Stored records
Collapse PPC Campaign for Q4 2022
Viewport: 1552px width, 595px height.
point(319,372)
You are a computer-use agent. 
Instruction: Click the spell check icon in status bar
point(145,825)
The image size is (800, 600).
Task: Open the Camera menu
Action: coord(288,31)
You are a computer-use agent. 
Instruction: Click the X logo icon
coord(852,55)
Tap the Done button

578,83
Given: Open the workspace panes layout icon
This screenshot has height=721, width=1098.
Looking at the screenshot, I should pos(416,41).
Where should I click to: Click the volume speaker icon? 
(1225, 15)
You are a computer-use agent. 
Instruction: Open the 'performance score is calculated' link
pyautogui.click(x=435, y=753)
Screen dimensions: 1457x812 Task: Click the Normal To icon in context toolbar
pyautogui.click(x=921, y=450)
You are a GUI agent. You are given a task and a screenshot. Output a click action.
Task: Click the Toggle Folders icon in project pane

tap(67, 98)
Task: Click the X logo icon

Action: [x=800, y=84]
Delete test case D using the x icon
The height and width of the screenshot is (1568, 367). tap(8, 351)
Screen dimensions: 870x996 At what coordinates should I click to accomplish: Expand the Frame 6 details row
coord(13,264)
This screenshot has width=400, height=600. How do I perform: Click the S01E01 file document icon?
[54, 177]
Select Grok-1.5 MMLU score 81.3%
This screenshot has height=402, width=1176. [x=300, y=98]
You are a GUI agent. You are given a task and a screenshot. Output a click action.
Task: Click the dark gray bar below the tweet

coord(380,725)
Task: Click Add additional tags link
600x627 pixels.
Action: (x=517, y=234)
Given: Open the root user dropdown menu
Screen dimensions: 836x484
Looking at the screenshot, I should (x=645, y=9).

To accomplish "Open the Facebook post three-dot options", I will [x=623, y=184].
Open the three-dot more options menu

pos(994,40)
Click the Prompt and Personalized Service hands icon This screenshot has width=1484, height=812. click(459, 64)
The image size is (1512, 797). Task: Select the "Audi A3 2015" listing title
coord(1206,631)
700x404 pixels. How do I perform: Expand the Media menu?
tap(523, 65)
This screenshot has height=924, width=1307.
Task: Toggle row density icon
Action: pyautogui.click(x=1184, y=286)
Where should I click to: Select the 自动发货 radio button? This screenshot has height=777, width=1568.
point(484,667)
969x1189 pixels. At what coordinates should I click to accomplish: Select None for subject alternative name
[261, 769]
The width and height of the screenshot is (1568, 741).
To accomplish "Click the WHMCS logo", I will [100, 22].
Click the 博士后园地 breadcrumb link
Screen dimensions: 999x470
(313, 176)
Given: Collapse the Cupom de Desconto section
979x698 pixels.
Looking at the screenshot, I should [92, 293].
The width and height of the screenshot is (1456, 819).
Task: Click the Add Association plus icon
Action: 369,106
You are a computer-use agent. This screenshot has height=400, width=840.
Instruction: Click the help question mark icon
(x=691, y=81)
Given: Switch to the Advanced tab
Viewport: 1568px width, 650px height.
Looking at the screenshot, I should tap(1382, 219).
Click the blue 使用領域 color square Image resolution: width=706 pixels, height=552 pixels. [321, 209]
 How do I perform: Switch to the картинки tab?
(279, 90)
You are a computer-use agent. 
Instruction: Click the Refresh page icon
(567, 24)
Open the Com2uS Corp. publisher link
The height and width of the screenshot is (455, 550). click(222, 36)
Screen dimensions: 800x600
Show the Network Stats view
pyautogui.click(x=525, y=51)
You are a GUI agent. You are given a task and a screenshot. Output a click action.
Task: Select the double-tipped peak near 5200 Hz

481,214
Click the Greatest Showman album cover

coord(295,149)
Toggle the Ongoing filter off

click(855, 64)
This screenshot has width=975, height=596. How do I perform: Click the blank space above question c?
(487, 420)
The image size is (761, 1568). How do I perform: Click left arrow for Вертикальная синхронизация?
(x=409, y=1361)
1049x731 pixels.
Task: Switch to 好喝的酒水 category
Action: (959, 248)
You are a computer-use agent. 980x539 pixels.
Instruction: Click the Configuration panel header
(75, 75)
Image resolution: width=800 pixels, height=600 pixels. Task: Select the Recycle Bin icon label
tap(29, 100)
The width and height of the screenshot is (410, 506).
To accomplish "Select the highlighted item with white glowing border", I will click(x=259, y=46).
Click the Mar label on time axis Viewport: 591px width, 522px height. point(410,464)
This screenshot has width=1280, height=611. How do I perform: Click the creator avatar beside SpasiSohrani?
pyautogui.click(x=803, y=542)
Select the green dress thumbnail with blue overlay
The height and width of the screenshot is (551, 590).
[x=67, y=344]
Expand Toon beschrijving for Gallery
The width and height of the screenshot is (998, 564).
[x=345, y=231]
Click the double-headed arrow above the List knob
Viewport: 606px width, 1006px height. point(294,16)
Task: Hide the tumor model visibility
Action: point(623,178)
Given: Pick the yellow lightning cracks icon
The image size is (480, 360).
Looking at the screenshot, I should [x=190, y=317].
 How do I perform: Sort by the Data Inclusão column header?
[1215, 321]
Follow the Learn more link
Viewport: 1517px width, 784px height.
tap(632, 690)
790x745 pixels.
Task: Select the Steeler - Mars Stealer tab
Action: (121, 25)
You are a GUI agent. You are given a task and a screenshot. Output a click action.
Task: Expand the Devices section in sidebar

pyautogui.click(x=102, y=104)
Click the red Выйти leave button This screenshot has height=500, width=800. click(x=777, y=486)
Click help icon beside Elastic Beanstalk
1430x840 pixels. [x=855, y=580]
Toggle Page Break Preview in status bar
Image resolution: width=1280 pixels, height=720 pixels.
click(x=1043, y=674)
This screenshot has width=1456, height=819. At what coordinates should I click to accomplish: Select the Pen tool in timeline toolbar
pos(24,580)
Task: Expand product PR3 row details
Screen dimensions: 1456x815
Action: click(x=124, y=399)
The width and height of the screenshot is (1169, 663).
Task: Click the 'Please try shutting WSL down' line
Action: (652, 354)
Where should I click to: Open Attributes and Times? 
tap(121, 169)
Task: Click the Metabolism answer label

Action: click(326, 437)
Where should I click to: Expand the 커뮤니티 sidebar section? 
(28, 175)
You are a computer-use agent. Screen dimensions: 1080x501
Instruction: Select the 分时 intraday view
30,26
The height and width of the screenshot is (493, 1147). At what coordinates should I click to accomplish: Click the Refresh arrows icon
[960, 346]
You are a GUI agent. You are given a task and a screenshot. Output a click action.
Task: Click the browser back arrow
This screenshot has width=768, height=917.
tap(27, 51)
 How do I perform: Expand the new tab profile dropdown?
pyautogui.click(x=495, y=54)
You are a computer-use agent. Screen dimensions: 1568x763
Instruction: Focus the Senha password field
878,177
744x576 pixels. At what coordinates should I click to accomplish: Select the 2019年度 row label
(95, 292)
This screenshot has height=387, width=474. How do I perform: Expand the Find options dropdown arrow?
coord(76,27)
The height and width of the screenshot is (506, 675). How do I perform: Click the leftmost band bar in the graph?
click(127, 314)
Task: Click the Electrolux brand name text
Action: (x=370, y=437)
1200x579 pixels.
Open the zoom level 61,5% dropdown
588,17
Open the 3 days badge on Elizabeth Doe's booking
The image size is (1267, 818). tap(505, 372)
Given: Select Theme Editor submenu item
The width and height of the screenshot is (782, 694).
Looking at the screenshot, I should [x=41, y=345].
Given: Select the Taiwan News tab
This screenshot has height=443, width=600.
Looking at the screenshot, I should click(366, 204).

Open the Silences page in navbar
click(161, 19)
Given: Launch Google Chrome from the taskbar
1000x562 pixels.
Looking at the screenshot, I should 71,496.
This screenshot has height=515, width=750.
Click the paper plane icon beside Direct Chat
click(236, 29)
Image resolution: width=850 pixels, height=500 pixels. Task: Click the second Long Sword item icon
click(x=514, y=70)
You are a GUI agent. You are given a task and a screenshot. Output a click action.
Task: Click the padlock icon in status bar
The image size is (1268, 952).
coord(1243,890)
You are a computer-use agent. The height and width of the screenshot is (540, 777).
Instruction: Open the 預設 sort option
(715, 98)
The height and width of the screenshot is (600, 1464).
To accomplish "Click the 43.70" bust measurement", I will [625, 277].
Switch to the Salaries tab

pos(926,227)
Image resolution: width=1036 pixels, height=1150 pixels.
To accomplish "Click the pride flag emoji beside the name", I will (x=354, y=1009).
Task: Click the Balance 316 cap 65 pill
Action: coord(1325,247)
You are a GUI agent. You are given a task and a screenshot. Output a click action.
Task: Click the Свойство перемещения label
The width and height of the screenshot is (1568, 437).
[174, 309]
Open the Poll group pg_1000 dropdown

Task item:
Lines above with the string "Collapse" need to be found and copied.

Solution for this problem:
Collapse PPC Campaign for Q4 2022
Given: Collapse the Cupom de Desconto section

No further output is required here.